A MP traz, entre outros desdobramentos, a ampliação da competitividade, ao permitir que a iniciativa privada possa apresentar propostas quando da renovação dos contratos de concessão firmados entre municípios e empresas estaduais. Hoje, essa renovação acontece automaticamente, sem a chance de que outros players possam sequer manifestar seu interesse, oferecendo condições melhores para a gestão dos serviços, com regras claras de investimentos comprometidos e metas de expansão.
É necessário salientar que, diante do gigantesco déficit – 100 milhões de brasileiros sem rede de esgoto –, apenas a cooperação entre os recursos públicos e os recursos privados poderá solucionar os graves efeitos da falta de saneamento na saúde, educação, bem-estar social e preservação do meio ambiente. Isoladamente, nenhum dos segmentos conseguirá suprir essa demanda de investimentos.
O que significa para a área de saneamento transformar a Agência Nacional de Águas (ANA) em uma agência reguladora?
EDSON APARECIDO DA SILVA É preciso tomar cuidado para não retomar um processo de centralização no governo federal que marcou o setor de saneamento durante o Planasa (Plano Nacional de Saneamento, em vigor entre os anos 1970 e 1980). O Brasil é um país com dimensões continentais, com realidades muito diversas. Na minha opinião, é mais saudável permitir que os Estados, as regiões e os municípios definam a melhor forma de regulação. Não creio que seja necessário à ANA definir “diretrizes de regulação”. A experiência regulatória no Brasil já permite que os entes da federação se ocupem dessa tarefa de forma eficiente e eficaz.
PAULO ROBERTO DE OLIVEIRA Significa uma maior padronização dos modelos de regulação no saneamento, que hoje são inúmeros e bastante dispersos em diferentes regiões do país.
A MP afeta o domínio que as empresas mistas (como Sabesp) têm sobre o setor e as cidades maiores?
EDSON APARECIDO DA SILVA A determinação de que os municípios, antes de firmarem contrato de programa com as companhias estaduais de saneamento, façam consulta pública para saber se a prestação dos serviços no município interessa a alguma empresa, afetará, sim, as companhias estaduais, na medida em que o contrato só poderá ser assinado sem licitação caso não haja interesse por parte de outro prestador.
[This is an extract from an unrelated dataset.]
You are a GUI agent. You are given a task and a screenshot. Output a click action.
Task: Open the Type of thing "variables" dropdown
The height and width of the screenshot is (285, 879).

Na prática, o que pode acontecer é que o interesse das empresas privadas se volte aos municípios mais rentáveis e os menos rentáveis se mantenham nas mãos do setor público. Isso desestruturará sobremaneira o setor de saneamento, já que um dos seus pilares, que é o subsídio cruzado, onde os municípios superavitários subsidiam os deficitários, se tornará inviável. Lembramos ainda que os mecanismos para participação do [setor] privado no saneamento já existem e são fartos, como o artigo 175, da Constituição Federal, e a Lei de Concessões e das PPPs.
PAULO ROBERTO DE OLIVEIRA A MP traz uma sistemática nova para o setor, ao permitir que o município possa convocar e receber propostas com melhores condições para a solução do saneamento em sua localidade.